--- Start TEXT SEGMENT ---
This is so because the defendants admitted the agreements. Therefore,
it is my view that the preliminary points
raised
in limine
were not well taken. I have no hesitation to dismiss each and every
one of them.
[18] I find it hard to
believe that no annexures were attached to the two copies of the
summons served on the defendants. If that
was indeed the case the
defendant could easily have ascertained the correct situation. Had
they taken such reasonable steps, they
could have easily obtained
copies of the annexures in question from either the registrar or the
plaintiff’s attorneys.
[19] Moreover, it will be
readily appreciated that the first defendant did not complain about
any missing annexures in the opposing
affidavit. This is telling
against their preliminary argument that no such annexures were
attached to the copies served on them.
It must also be realised that
according to the returns of service, the sheriff served copies of the
summons and annexures upon
each of them. (vide p 10 and p 11,
record).
[20] I turn now to the
merits. Here the defence of the defendants was that they, in good
faith, I must stress, applied in terms
of
section 86(10)
National
Credit Act, No 34 of 2005
to be placed under debt review. They made
their debt review application through a debt counselling entity
called Credit Matters
exactly. It does not appear on the opposing
affidavit when they did so. I shall assume for their benefit that
they did so on the
14 October 2009, some 8 months prior to the issue
of the plaintiff’s summons on the 28
th
June 2010.
[21] They averred that
they made regular payments for the benefit of their creditors to
their appointed debt counsellor and later
to the National Payment
Distribution Agency in accordance with the proposed distribution
plan. Before the sheriff served the summons
upon them on the 2
nd
July 2010, they honestly believe that their debts were regularly
paid. They were not aware that their debt review application was
never finalised and that such debt review process was terminated by
the plaintiff.
[22] The plaintiff’s
papers (vide p 4, record) show that the plaintiff took a decision on
2
nd
February 2010 to terminate the debt review process or
debt review counselling. On Thursday, April 8
th
, 2010 at
08h45 the plaintiff e-mailed the required notices in terms of
section
86(10)
to appointed debt counsellor of the defendants informing the
debt counsellor about the termination. Moreover the plaintiff also
sent the required notices in terms of
section 86(10)
to the first
defendant and to the second defendant on the same day advising them
of the termination. Such notices were mailed to
the defendants by
registered post in terms of
section 129
(vide p 4 – 9, record).
[23]
Section 86(10)
,
National Credit Act, No 34 of 2005
provides that if a consumer is in
default under a credit agreement that is been reviewed in terms of
section 86
, the credit provider in respect of that credit agreement
may give notice to terminate the review in the prescribed manner to
the
consumer, the debt counsellor and the National Credit Regulator.
Such notice may only be given after 60 business days from the date
on
which the consumer applied for debt review.
[24] In his opposing
affidavit the first defendant did not state the exact date on which
they applied in terms of
section 86
for the debt review relief.
--- End TEXT SEGMENT ---
• [TO DO]: Please rewrite the judgment excerpt from "[21] They averred" to "the plaintiff.", replacing "creditors" with "lenders".
--- Start ENTRIES SUPPLIED ---
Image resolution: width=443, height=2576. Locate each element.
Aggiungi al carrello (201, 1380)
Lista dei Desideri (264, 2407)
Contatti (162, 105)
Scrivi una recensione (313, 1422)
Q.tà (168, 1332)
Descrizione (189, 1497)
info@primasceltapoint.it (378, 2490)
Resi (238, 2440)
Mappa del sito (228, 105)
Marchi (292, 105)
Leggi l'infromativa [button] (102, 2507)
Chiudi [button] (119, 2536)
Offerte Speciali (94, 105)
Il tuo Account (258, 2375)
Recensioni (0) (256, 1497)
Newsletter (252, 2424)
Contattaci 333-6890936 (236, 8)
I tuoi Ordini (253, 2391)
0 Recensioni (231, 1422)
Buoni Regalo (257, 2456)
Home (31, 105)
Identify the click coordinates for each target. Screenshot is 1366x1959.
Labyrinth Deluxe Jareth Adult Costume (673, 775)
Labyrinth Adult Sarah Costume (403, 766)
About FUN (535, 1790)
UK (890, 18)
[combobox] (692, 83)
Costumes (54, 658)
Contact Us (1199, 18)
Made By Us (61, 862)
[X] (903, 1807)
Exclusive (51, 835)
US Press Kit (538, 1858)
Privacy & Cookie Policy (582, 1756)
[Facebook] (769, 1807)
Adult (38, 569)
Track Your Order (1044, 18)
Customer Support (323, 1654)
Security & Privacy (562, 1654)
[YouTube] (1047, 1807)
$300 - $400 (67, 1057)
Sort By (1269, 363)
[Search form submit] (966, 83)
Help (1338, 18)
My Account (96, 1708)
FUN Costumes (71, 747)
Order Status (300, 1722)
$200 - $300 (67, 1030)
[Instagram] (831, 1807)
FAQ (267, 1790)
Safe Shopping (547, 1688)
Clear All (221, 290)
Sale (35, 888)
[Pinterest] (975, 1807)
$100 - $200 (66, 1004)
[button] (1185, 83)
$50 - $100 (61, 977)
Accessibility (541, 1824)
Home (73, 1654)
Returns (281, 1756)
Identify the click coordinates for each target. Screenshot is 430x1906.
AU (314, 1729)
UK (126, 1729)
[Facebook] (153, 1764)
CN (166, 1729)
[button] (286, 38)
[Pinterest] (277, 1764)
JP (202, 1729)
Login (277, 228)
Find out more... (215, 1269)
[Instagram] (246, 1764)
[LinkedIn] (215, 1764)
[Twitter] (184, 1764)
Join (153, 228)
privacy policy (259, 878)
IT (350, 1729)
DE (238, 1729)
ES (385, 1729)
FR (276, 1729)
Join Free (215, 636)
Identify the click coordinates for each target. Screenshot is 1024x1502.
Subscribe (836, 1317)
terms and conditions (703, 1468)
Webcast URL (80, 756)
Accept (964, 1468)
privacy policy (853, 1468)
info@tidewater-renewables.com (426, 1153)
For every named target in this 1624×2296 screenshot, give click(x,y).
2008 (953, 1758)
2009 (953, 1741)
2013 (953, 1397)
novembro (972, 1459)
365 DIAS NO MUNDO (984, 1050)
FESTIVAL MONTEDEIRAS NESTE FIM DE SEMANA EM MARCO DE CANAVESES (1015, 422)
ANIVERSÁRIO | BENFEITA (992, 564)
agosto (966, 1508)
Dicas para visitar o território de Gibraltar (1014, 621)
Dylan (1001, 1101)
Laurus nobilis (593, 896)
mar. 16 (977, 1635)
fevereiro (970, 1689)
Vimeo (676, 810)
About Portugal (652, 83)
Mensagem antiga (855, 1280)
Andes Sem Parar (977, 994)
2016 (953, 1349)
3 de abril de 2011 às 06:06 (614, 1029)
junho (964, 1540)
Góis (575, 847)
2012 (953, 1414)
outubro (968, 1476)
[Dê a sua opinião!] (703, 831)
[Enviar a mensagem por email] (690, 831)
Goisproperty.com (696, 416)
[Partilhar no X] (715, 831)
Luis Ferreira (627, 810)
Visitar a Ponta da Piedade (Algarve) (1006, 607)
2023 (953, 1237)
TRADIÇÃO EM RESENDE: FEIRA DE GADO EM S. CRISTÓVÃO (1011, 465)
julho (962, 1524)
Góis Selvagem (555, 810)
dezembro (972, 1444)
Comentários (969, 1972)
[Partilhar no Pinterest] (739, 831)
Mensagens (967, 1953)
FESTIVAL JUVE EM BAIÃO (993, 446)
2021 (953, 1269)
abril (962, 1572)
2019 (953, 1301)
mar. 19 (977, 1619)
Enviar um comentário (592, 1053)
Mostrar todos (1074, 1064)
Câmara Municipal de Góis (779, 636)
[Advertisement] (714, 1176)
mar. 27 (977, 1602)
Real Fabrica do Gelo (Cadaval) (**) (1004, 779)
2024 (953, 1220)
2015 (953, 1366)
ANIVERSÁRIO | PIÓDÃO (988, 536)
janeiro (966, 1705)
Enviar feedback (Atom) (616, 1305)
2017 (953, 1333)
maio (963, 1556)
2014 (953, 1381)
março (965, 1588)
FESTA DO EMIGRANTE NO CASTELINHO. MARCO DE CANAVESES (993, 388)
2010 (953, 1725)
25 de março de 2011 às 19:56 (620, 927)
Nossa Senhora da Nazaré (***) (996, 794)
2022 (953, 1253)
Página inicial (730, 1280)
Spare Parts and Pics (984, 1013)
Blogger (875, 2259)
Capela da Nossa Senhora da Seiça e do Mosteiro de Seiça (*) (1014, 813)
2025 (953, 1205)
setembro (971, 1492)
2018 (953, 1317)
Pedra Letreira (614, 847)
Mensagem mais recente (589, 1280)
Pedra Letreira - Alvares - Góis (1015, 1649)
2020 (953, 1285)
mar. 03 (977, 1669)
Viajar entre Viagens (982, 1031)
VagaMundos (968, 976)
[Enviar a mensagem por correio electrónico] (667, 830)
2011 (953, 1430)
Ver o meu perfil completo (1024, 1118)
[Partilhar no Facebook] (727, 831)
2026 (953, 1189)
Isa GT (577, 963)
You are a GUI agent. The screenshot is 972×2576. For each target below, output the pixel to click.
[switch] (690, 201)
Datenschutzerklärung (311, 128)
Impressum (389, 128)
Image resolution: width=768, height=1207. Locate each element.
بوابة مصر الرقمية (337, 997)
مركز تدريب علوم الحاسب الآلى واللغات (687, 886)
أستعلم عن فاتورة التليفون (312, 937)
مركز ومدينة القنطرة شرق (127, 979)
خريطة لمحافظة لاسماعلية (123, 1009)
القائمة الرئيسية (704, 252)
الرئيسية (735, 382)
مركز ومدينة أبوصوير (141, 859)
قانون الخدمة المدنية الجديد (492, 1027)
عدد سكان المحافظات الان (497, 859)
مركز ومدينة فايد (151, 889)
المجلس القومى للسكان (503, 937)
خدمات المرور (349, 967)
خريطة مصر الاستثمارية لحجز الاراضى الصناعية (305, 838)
--- End ENTRIES SUPPLIED ---
• [EXERCISE SOLUTION]:
[21] They averred that
they made regular payments for the benefit of their lenders to
their appointed debt counsellor and later
to the National Payment
Distribution Agency in accordance with the proposed distribution
plan. Before the sheriff served the summons
upon them on the 2
nd
July 2010, they honestly believe that their debts were regularly
paid. They were not aware that their debt review application was
never finalised and that such debt review process was terminated by
the plaintiff.